■ **AIM**
Reproduce the records verbatim, starting at the line that contains "Image resolution: width=535" and ending at the final line of the records. Omit the pictures from your reproduction.
-- START DATASET ROWS --
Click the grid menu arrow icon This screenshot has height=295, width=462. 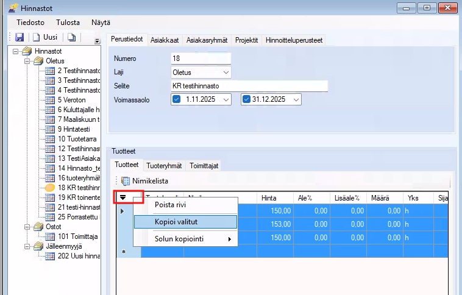pos(123,197)
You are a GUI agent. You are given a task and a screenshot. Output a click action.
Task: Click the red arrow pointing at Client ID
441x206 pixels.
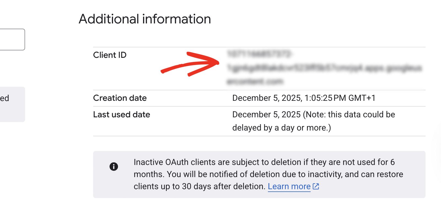click(190, 64)
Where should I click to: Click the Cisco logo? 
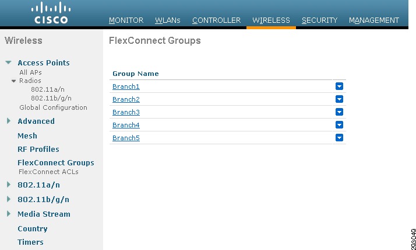51,13
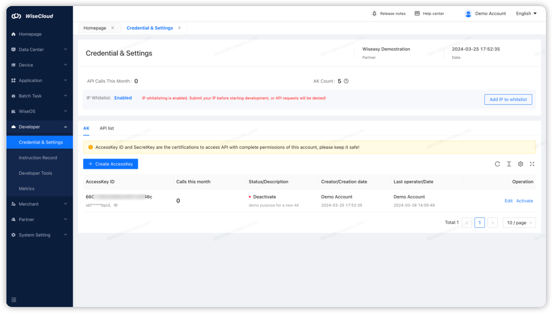Click the row density icon

[x=509, y=164]
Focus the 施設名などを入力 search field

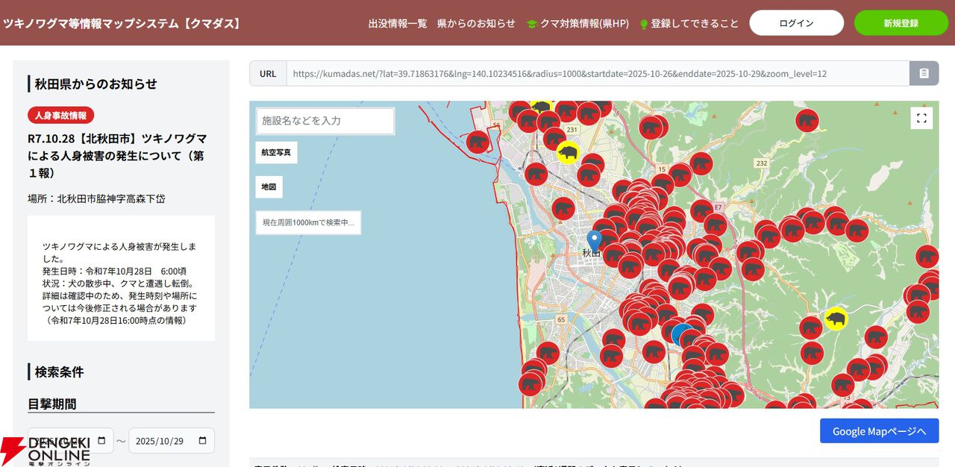click(x=325, y=121)
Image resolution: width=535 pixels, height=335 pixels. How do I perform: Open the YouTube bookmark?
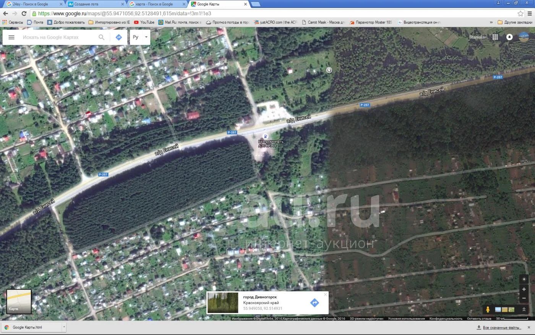[144, 22]
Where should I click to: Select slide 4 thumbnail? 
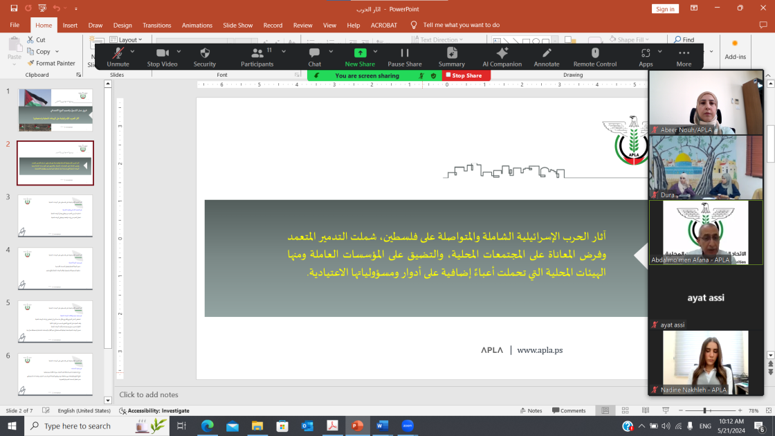(x=55, y=269)
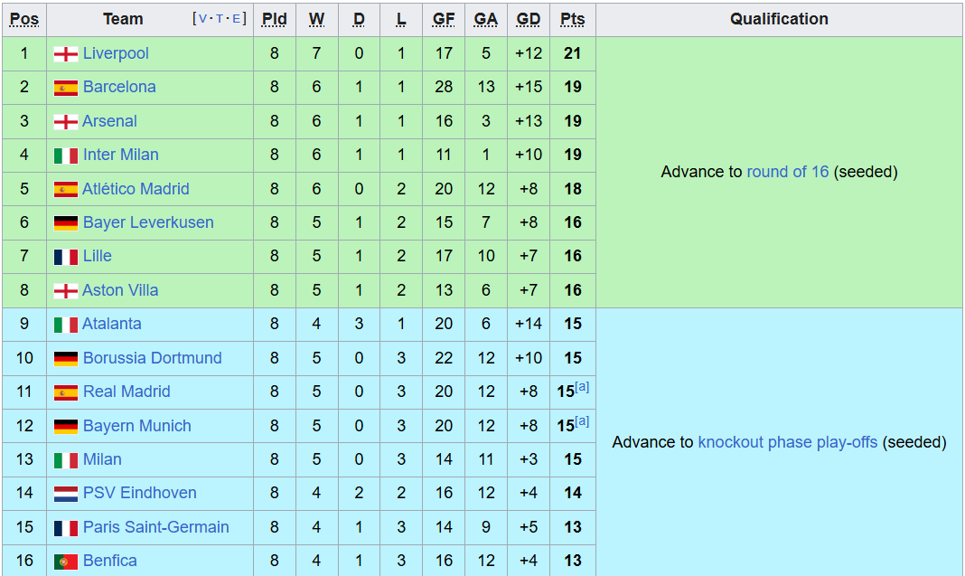
Task: Click the France flag beside Paris Saint-Germain
Action: (x=66, y=528)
-- END DATASET ROWS --
■ **ANSWER TO THE PROBLEM**
Image resolution: width=535 pixels, height=335 pixels. How do I perform: Open the YouTube bookmark?
[144, 22]
Where should I click to: Select slide 4 thumbnail? 
(x=55, y=269)
Task: Click the France flag beside Paris Saint-Germain
Action: (x=66, y=528)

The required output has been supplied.